§ TEXT PROVIDED:
....
As I have said in the past, the worshippers would come out of the wood work, someone please forward this to the Great Datu Worden.

 First Kelly where were you when Remy was living at my parents house off and on for all those years. 

Secondly every single thing I said here, I said to Remy, GM Buot knows this to be true. In fact he tried on numerous accasions to patch things up between us. Because he knew that we were much closer than, just student Master, Remy use to come watch me play football as a kid. GM Buot has said numerous times when talking to Remy that the old man was hurt ( as was and still am I ) because of our relationship, not because I was some sniviling *** kisser looking for something, but because we really cared about each other, maybe this is hard for you to understand!!!! I love Remy for Remy not because of what he could do for me.

 As I stated to David, I will ansewer any question, even about my own father, I will tell you the way it was good or bad, if that shatters your little world well then cry me a river.

  Next you abviously have some problem with GM Buot too!!!! Tell me where I make claims to be the main man in Balintawak, that position is filled by Grand Master Buot, I am mearly the chief instructor at my school for Balintawak, get your facts straight. As far as Cuentada De mano, when you have as much actual training as me in both Modern Arnis and Balintawak with Remy ( One on One not seminar stuff) and with  Gm Tanconio and Gm Buot who helped me name the art and supports me, then I will worry about your opinion, tell then, just keep living in your own world.

  And once again Kelly read all my post not just what bruises your fanatic views of Remy.

 Like I said I always praise Remy for what he gave me, as should we all. I am not airing  any dirty laundry, Dieter asked a simple question "Why is Modern Arnis in the state it is" Since you are the new all knowing oricle of wisdom Kelly, please you tell us why things are the way they are, know and in the past, if you have a better explination, my hat is off to you!!!! So there it is Kelly please enlighten us, instead of attacking someone that, offered his opinion as to why things are the way they are, come give us some wisdom!!!

 P.S you know what is really amazing, a few months ago I was talking to Master Anderson via E-mail and told him that I thought you were one of the few old timers that were really on the up and up, and that along with him and Tim and Jim P. and a few others I thought eventually you guy would be the ones that evetually clean everything up.

Guess I over estimated you??

P.s as far as accomplisments, where were you when Remy was going  to Amsterdam to watch, me fight. Where were you when I was the only Guy representing Modern Arnis at some of the Pekiti Tersia fights, where Kelly boy. And please don't insult Gm Buot by making false statements about Balintawak. I see Master Anderson flying all the way out here to learn some of the Modern Arnis roots, where are you???? Of course you probably think you know what he has to offer. And if you wanna play the he said they said game, years ago when I asked Remy about you back when you, I  beleave only had  a few years training in, he basically told me " Not to Entertain you"
....
§ SET TASK:
Update the part of the forum post that opens with the words containing "As I stated" and closes with "your own world.", and change "chief instructor" to "head instructor".
....
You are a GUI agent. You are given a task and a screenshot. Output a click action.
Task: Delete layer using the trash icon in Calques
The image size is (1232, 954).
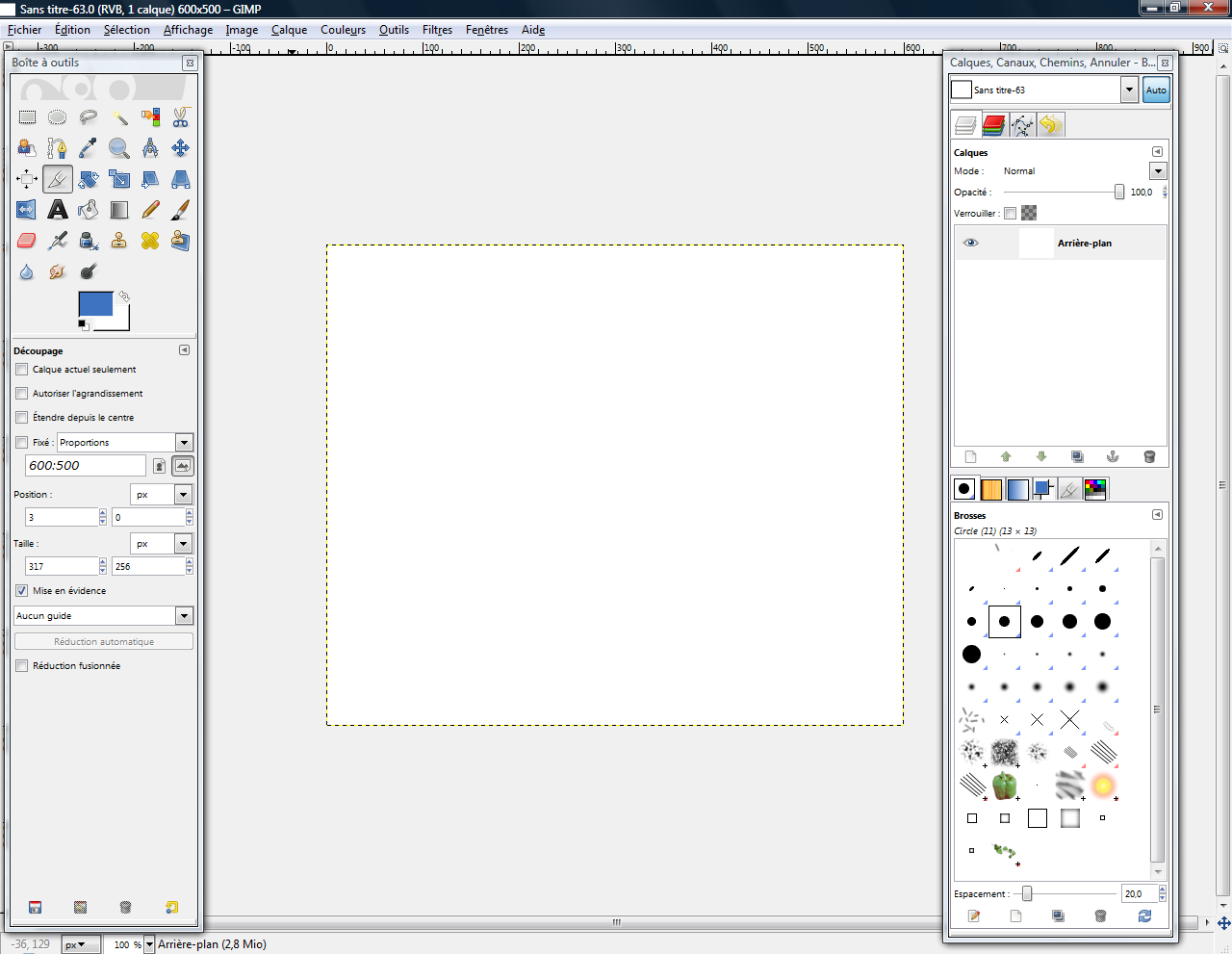click(x=1149, y=456)
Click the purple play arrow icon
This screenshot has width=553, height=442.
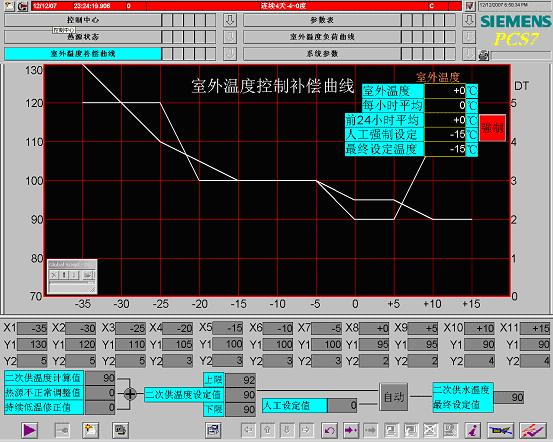[x=30, y=430]
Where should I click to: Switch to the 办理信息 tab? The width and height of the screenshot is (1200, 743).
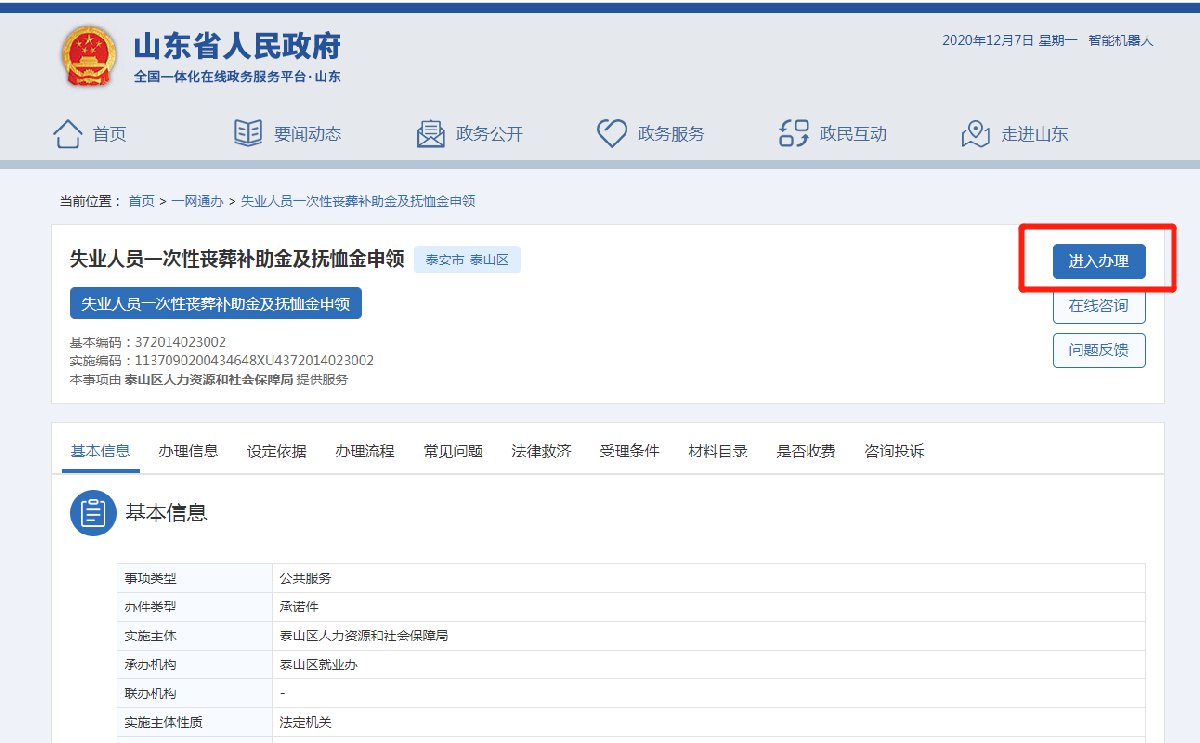(188, 451)
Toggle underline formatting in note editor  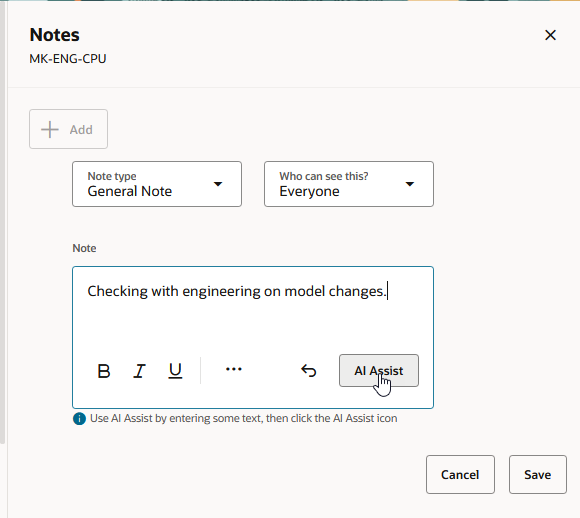click(175, 371)
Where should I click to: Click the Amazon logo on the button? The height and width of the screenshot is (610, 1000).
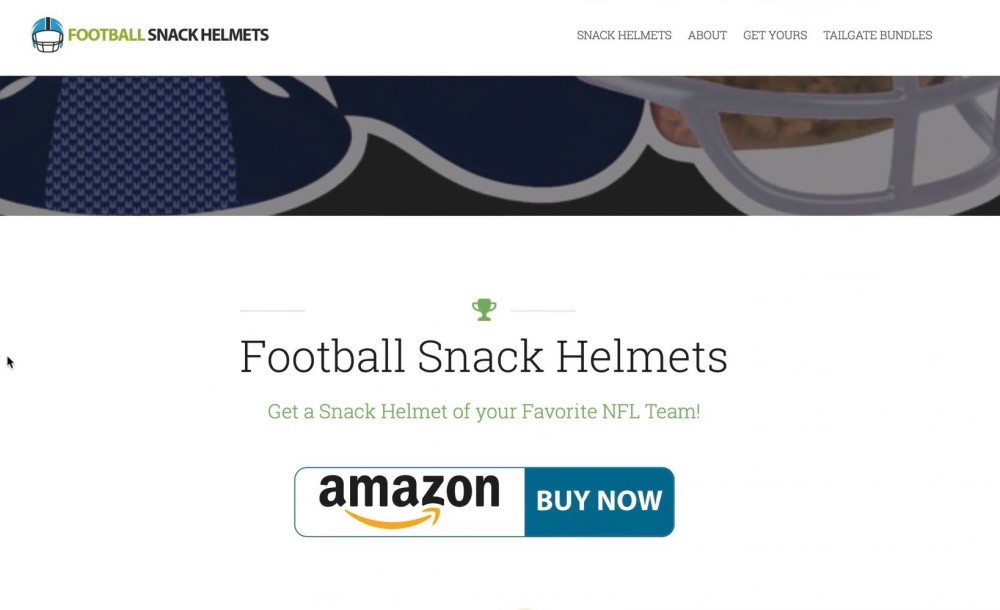click(x=409, y=502)
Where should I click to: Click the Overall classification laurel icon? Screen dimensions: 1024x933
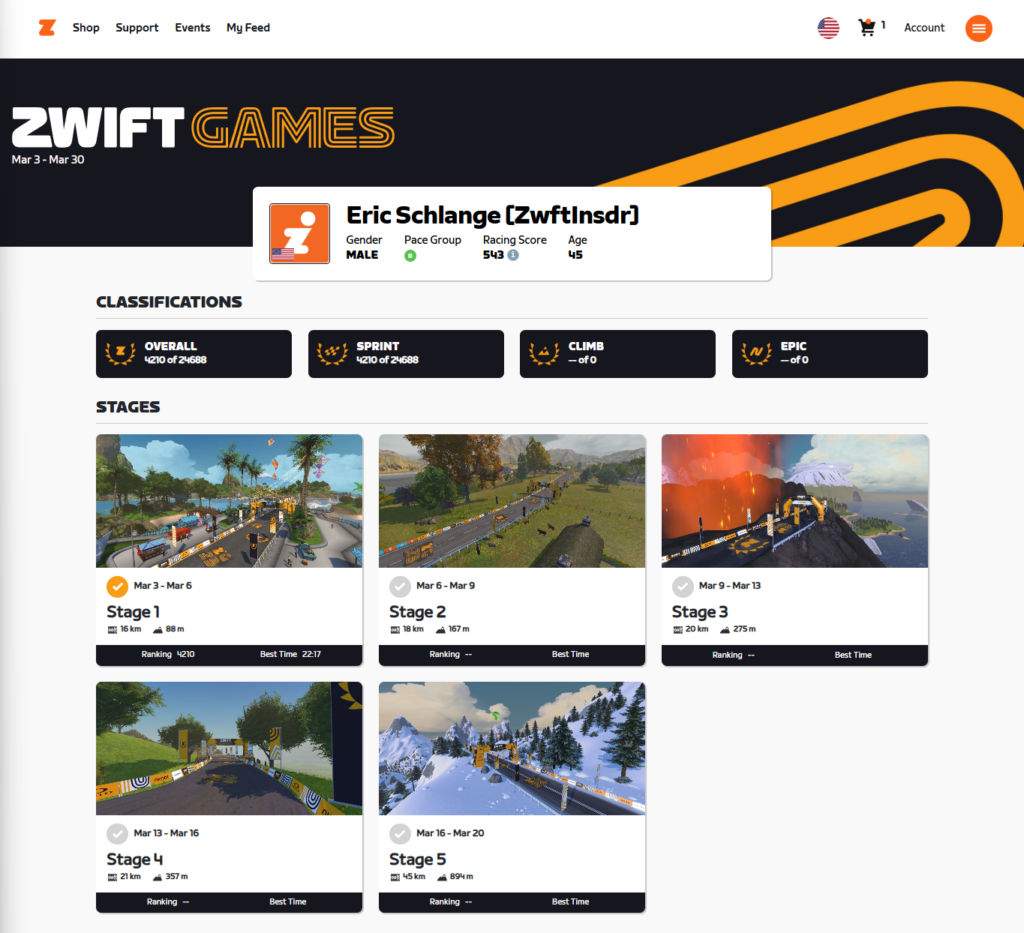[x=121, y=353]
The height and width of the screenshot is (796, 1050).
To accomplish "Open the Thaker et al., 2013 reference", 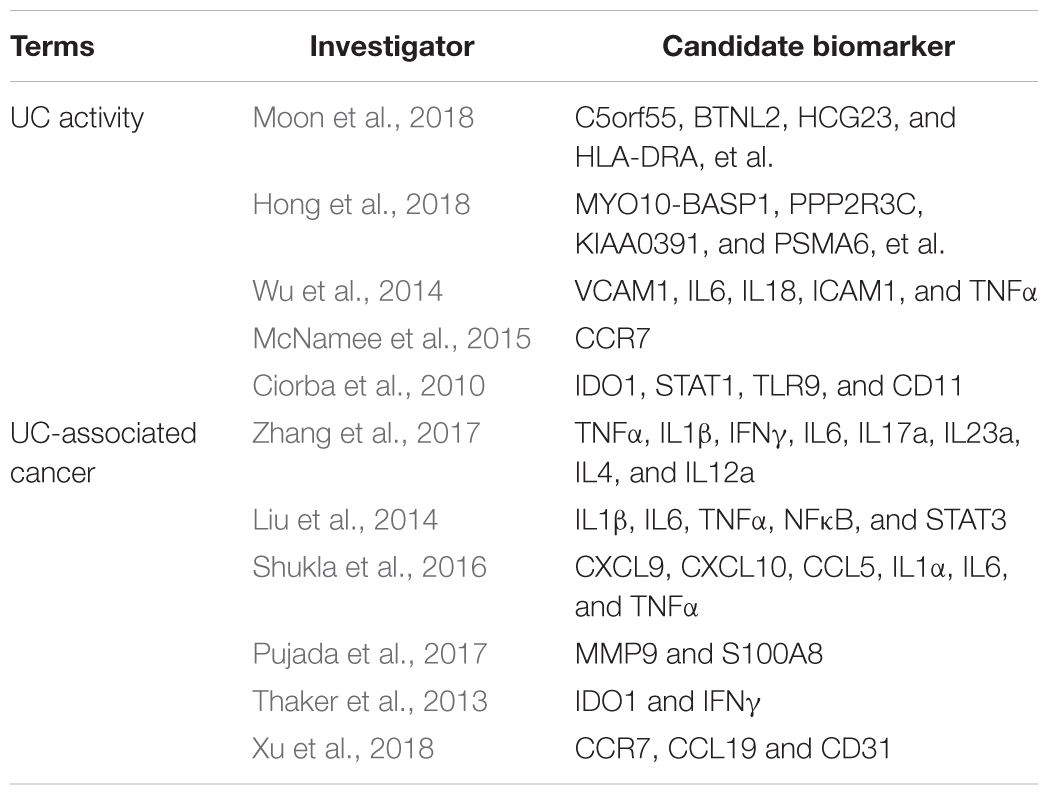I will click(x=370, y=702).
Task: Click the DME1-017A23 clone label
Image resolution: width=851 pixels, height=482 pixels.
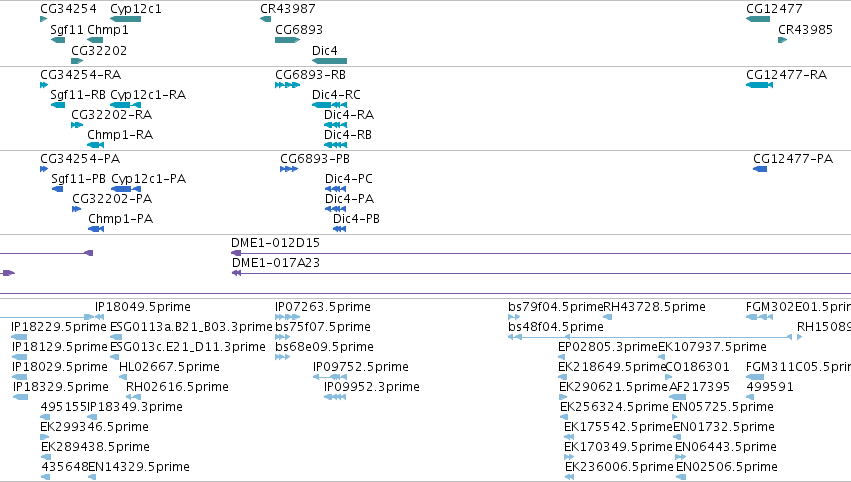Action: (x=276, y=263)
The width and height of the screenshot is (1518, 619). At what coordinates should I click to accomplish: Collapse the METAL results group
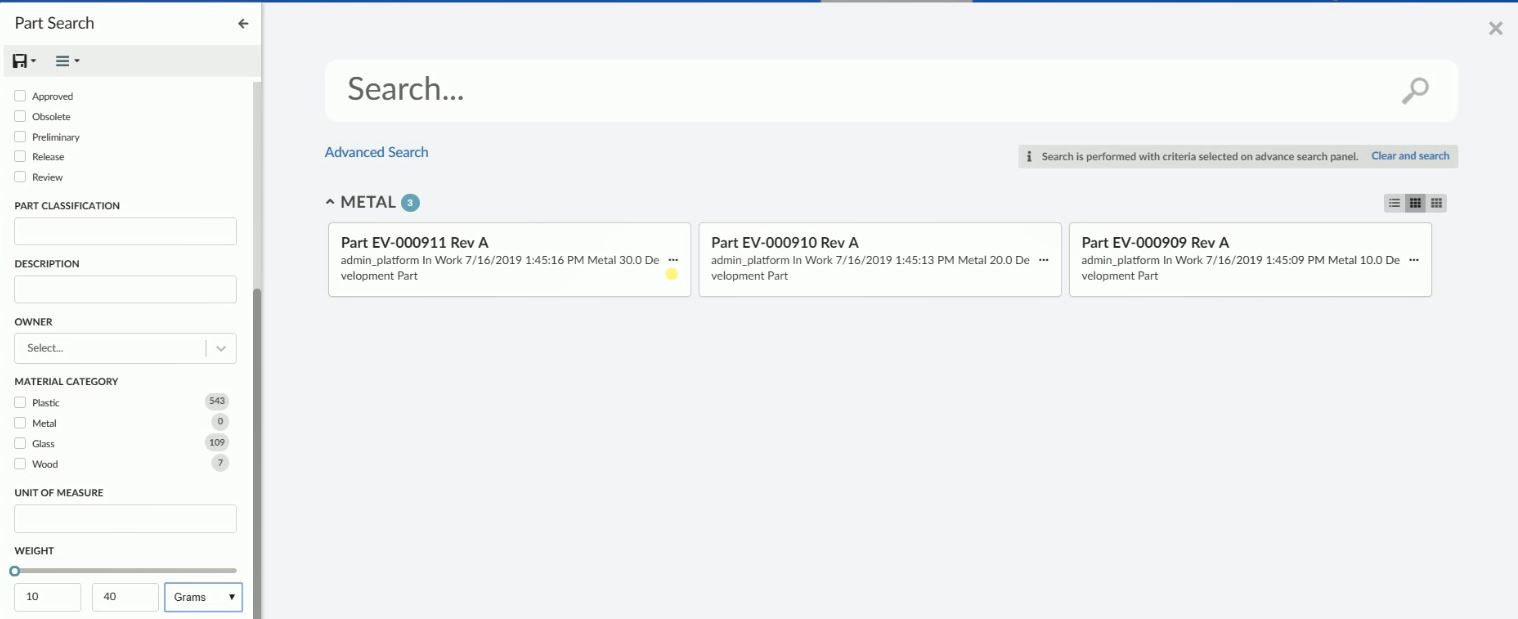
....
§ TASK ANSWER:
As I stated to David, I will ansewer any question, even about my own father, I will tell you the way it was good or bad, if that shatters your little world well then cry me a river.

  Next you abviously have some problem with GM Buot too!!!! Tell me where I make claims to be the main man in Balintawak, that position is filled by Grand Master Buot, I am mearly the head instructor at my school for Balintawak, get your facts straight. As far as Cuentada De mano, when you have as much actual training as me in both Modern Arnis and Balintawak with Remy ( One on One not seminar stuff) and with  Gm Tanconio and Gm Buot who helped me name the art and supports me, then I will worry about your opinion, tell then, just keep living in your own world.